Although LaCie was quick to follow Apple's unveiling of Thunderbolt in February with a new HDD supporting the technology, there have been few ripples in the new I/O pond since. Now, after a brief false start, some new Thunderbolt-equipped RAID storage systems from Promise and a Thunderbolt cable from Apple have appeared in the Apple store.
Thunderbolt technology - previously known as Light Peak - is described by Apple as: A new, high-speed, dual-protocol I/O technology designed for performance, simplicity, and flexibility.
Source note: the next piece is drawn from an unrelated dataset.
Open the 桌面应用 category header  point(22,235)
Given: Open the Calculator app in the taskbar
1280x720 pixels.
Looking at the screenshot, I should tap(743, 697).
Capable of delivering a blistering two channels of bi-directional 10 Gbit/s (1.25GB/s) per port of performance, Thunderbolt technology combines PCI Express and Display port into an interface using a single cable for connectivity to devices.
The cheapest of the new storage systems added to Apple's Store is the Promise Pegasus R4 4TB (4 x 1TB) RAID System at US$999. It features four hot-swappable drive bays, each with a 1TB HDD spinning at 7200 RPM. This ultra-quiet solution has two Thunderbolt ports and is said to deliver a sprightly 500MB/s bandwidth in a RAID 0 configuration, and also supports RAID 1, 5, 6 and 10.
There's a another, more expensive, R4 solution which features the same RAID support, disk spin speed and bandwidth as its sibling, but offers 4 x 2TB of storage for US$1,499.
The Promise Pegasus R6 system also comes in two flavors - there's a 6 x 1TB configuration priced at US$1,499 and a 6 x 2TB model which costs US$1,999. Both are said to be capable of a drool-worthy 800MB/s bandwidth, support the same RAID configurations as their cheaper cousin and the same number of Thunderbolt ports.
None of the Promise storage solutions come shipped with a Thunderbolt cable, but Apple has released its own at a cost of US$49. As well as enabling a suitably-compatible iMac or MacBook Pro to connect to Thunderbolt-packing peripherals, the new cable can also be used to transfer data between two Macs with Target Disk Mode.
In an interesting development, the inquisitive folks over at iFixit have ripped apart a Thunderbolt cable and discovered two Gennum GN2033 Active-Cable Transceiver chips, other much smaller chips, and a boat load of resistors packed tightly into the metal connector.
This could go some way to explaining the somewhat high cost of the new cable.